Supplied material Block Start

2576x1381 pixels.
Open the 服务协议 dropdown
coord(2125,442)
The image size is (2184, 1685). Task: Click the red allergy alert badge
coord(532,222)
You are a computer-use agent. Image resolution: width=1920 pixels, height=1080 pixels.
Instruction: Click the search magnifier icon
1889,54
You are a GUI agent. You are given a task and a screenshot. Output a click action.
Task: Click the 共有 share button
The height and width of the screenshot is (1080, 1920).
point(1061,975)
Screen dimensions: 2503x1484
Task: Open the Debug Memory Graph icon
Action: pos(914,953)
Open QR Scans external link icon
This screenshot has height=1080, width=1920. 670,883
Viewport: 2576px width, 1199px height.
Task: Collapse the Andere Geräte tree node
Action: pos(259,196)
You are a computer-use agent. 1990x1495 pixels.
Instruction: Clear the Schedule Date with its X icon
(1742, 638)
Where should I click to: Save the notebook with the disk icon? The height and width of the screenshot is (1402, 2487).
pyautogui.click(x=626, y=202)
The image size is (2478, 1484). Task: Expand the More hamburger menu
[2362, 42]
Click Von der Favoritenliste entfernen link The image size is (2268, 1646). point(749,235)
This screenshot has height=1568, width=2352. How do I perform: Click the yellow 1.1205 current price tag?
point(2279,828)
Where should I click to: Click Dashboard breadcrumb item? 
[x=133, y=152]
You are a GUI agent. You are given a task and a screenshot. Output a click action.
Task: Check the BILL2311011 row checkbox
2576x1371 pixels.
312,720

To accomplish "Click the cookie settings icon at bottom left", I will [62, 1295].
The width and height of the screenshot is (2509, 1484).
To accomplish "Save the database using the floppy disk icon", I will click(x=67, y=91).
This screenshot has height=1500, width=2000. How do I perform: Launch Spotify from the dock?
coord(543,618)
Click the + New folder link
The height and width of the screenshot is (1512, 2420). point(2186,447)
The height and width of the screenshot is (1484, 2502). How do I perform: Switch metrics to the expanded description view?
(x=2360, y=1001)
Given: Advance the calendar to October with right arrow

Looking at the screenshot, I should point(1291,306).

Supplied material Block End

Work task => In the material above, which lines contain "accomplish"? Copy each of them.

Solved problem =>
To accomplish "Click the cookie settings icon at bottom left", I will [62, 1295].
To accomplish "Save the database using the floppy disk icon", I will click(x=67, y=91).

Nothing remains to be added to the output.